= Your assignment =
Which lines of the data contain the string "horgászbot"? Copy every one.

Saved data entries:
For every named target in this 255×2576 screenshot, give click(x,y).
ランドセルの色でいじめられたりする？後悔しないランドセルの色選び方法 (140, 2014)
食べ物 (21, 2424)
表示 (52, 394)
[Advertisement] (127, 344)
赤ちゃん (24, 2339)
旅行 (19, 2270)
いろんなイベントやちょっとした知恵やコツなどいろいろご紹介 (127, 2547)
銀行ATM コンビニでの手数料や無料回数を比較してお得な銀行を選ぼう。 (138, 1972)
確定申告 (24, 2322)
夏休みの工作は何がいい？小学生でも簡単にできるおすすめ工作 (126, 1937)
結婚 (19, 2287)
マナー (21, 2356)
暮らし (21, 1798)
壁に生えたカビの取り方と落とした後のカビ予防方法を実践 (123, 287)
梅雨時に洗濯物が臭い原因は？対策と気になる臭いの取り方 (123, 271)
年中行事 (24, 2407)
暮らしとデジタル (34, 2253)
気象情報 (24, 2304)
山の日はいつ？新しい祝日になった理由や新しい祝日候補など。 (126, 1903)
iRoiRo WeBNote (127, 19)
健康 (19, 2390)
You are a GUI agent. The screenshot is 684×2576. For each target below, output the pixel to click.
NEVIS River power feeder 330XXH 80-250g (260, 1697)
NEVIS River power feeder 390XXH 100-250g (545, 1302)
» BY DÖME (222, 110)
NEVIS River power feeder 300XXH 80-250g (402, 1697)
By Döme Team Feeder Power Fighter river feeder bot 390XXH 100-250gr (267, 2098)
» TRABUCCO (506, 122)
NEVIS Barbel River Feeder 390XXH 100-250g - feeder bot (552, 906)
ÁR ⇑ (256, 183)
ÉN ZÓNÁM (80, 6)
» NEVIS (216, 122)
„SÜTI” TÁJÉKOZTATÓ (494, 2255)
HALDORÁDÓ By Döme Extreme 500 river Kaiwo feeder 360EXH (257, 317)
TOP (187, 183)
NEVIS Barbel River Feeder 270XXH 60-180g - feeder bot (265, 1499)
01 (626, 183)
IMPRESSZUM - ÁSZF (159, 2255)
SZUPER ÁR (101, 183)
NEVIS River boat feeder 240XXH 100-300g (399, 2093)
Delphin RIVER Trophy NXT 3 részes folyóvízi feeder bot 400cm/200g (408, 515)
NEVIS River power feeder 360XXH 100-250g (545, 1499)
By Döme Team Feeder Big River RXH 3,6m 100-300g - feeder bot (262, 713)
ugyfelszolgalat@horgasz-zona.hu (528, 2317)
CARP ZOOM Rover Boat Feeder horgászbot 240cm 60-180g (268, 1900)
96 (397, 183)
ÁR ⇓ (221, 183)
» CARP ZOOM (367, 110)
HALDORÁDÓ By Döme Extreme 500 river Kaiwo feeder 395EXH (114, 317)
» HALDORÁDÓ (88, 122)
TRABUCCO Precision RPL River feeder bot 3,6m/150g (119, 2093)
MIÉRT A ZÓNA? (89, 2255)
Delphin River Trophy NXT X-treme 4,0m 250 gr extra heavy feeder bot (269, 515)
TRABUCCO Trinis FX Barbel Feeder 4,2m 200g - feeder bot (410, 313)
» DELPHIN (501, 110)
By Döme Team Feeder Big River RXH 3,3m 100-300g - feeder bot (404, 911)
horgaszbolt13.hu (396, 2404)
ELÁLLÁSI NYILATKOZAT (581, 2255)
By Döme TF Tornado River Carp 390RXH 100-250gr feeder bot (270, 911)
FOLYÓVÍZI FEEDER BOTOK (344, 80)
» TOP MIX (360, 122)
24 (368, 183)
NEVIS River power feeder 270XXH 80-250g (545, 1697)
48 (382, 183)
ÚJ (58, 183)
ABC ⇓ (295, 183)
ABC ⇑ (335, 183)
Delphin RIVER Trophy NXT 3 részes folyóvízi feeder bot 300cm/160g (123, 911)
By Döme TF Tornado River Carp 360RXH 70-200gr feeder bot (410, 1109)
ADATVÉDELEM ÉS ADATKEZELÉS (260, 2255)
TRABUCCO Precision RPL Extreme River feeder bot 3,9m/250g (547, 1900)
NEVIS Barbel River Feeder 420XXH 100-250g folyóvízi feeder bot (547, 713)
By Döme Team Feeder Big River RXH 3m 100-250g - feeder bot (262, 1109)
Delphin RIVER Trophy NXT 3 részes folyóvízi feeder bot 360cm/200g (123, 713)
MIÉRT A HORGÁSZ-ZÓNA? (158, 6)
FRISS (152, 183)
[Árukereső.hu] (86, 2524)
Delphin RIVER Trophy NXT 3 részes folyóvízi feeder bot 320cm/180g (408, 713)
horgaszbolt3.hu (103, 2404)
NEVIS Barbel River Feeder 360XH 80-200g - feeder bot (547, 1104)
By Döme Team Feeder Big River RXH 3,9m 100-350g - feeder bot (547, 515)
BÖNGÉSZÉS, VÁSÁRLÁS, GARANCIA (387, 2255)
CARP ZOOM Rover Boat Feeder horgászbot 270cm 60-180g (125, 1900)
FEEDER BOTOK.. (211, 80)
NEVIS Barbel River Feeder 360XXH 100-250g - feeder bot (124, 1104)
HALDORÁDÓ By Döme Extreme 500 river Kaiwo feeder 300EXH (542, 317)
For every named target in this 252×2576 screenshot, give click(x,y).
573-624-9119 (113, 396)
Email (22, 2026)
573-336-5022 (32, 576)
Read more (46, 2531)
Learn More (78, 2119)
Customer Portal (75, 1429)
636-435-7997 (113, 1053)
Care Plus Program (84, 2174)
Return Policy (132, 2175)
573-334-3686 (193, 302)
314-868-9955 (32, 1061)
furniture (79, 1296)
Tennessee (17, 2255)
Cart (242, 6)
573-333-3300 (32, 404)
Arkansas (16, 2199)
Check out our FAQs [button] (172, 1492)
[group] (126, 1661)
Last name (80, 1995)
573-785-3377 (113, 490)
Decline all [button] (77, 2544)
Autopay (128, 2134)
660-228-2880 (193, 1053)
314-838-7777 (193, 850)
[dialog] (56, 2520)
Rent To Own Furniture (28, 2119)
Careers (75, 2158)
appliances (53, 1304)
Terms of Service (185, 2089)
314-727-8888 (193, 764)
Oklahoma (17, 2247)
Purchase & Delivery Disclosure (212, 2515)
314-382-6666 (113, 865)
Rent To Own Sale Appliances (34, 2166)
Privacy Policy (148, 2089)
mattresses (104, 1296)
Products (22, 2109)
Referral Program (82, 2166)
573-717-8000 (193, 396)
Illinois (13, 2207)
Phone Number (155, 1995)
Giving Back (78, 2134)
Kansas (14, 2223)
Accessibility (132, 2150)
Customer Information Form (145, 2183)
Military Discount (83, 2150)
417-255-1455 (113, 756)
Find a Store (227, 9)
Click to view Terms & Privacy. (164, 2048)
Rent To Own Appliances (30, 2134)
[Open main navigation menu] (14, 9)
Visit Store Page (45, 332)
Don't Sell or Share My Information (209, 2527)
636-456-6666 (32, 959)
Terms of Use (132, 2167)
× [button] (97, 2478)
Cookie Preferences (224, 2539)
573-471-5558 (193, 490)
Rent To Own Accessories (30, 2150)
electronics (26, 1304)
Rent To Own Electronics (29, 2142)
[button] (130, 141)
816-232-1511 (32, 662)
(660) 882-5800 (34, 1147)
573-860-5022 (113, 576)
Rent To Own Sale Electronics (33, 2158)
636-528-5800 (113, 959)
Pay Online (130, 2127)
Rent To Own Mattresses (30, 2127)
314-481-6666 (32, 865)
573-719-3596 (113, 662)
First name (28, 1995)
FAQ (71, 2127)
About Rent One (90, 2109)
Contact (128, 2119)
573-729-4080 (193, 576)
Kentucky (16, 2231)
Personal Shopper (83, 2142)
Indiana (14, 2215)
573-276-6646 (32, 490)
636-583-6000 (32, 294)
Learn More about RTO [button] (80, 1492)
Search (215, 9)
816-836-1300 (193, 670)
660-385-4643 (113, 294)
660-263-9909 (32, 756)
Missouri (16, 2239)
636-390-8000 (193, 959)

= Task output =
CARP ZOOM Rover Boat Feeder horgászbot 240cm 60-180g (268, 1900)
CARP ZOOM Rover Boat Feeder horgászbot 270cm 60-180g (125, 1900)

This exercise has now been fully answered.